Underlying inflation could exceed 3% by the end of 2002, according to Lombard Street Research's mont...
Underlying inflation could exceed 3% by the end of 2002, according to Lombard Street Research's monthly economic review. The economic think-tank's forecast contrasts to the majority view, including that of the Bank of England, which has inflation remaining below 2.5% for the next two years.
Martin McMahon, co-author of the report and an economist at Lombard Street Research, said there is a significant risk of a steep fall in sterling that could, in turn, lead to inflationary pressure.
McMahon also pointed to a number of domestically generated factors, further increasing the pressure on inflation.
Among these is the threat of higher petrol prices, as measured by the retail price index. Oil is now hovering between $24 and $25 a barrel, McMahon said, compared to $17 at the end of 2001. This has led to higher prices at the pumps.
If oil prices at the pumps remain at this level, he said, prices could be driven even higher. If the oil price remains stable at this level, however, it could still lead to a rise in inflation of 0.5%.
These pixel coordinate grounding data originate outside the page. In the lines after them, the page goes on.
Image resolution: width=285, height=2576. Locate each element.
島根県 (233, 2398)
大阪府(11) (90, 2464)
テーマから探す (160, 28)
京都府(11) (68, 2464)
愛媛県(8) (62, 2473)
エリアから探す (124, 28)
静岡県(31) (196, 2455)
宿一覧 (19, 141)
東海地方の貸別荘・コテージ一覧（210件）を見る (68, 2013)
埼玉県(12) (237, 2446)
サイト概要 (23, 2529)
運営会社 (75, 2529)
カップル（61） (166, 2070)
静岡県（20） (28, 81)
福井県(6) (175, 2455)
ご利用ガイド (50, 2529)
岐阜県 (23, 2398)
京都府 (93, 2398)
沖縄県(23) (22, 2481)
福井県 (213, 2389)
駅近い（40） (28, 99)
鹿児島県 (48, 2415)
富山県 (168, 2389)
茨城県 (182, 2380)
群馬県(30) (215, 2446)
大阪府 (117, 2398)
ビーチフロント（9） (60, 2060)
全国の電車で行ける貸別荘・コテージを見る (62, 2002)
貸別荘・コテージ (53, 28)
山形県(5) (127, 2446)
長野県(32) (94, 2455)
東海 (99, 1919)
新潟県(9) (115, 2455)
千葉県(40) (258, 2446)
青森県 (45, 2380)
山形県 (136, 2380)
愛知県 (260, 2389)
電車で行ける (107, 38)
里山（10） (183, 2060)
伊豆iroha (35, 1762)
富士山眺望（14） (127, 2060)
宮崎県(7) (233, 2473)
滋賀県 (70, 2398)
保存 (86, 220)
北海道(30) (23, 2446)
Similar factors that could exert upward pressure on inflation include Budget excise duty increases and large council tax hikes.
On a longer-term basis, McMahon said, an increase in the money supply will also lead to more inflation.
He added: 'At current rates, credit growth could run at double-digit rates in 2002. Increasing output could lead to supply-side bottlenecks, where there is an excess of actual output over potential output.'
Even excluding volatile elements like petrol and food prices, inflation has been on the rise. McMahon said low interest rates and pressure on the labour market from strong Government spending could lead to GDP growth that is higher than anticipated.
He believes inflation should remain close to its target until the middle of the year but could start rising strongly in the second and third quarters. He said inflation could breach 3% before the end of the year and is unlikely to fall back until the economy is slowed by rising interest rates.
The Bank of England's reputation could be damaged if it gets inflation targets badly wrong, according to McMahon. He said: 'The Bank of England's complacency over this inflation threat is unfortunate and will mar the otherwise good record in its first five years of operational independence.'
Professor Tim Congdon, at Lombard Street Research, predicted there will be no slowdown for current interest rates. A slowdown is in prospect only if the growth of domestic demand moderates, he said, but this is implausible as rates are at their lowest level for almost 40 years.